— start Materials provided —

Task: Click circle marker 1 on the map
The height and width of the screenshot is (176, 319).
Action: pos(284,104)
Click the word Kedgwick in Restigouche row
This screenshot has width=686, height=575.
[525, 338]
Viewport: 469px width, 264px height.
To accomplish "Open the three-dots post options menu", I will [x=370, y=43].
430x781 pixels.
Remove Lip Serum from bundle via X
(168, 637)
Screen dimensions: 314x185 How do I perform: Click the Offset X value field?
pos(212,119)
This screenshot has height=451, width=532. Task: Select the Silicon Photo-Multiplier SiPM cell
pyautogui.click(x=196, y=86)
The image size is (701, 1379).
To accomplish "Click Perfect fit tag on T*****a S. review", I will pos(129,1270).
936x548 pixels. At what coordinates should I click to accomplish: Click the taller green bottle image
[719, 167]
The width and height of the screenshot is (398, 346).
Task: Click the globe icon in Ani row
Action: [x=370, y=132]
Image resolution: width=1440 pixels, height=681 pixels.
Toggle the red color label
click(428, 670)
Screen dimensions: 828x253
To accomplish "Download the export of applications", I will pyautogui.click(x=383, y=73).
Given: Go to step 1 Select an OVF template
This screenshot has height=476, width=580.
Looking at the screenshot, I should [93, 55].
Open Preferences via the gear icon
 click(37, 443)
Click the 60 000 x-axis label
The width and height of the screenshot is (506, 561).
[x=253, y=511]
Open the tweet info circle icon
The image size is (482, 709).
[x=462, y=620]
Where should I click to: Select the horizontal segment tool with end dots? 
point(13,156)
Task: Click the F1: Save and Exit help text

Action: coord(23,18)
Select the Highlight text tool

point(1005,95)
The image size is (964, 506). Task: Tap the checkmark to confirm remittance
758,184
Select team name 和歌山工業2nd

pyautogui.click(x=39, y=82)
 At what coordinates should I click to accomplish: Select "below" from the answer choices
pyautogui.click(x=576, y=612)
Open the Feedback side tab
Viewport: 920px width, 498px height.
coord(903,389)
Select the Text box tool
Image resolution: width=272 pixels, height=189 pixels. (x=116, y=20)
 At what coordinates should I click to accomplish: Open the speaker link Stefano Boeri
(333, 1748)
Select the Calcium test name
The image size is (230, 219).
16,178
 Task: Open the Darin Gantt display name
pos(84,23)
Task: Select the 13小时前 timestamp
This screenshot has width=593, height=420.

— end Materials provided —

__What is expected__
Please rewrite the records from the line with "Open the tweet info circle icon" through the end of the records, substituting "Goal" for every "Task" and keeping everything else unchanged.

__Solution to the exercise__
Open the tweet info circle icon
The image size is (482, 709).
[x=462, y=620]
Where should I click to: Select the horizontal segment tool with end dots? 
point(13,156)
Goal: Click the F1: Save and Exit help text

Action: coord(23,18)
Select the Highlight text tool

point(1005,95)
The image size is (964, 506). Goal: Tap the checkmark to confirm remittance
758,184
Select team name 和歌山工業2nd

pyautogui.click(x=39, y=82)
 At what coordinates should I click to accomplish: Select "below" from the answer choices
pyautogui.click(x=576, y=612)
Open the Feedback side tab
Viewport: 920px width, 498px height.
coord(903,389)
Select the Text box tool
Image resolution: width=272 pixels, height=189 pixels. (x=116, y=20)
 At what coordinates should I click to accomplish: Open the speaker link Stefano Boeri
(333, 1748)
Select the Calcium test name
The image size is (230, 219).
16,178
 Goal: Open the Darin Gantt display name
pos(84,23)
Goal: Select the 13小时前 timestamp
This screenshot has width=593, height=420.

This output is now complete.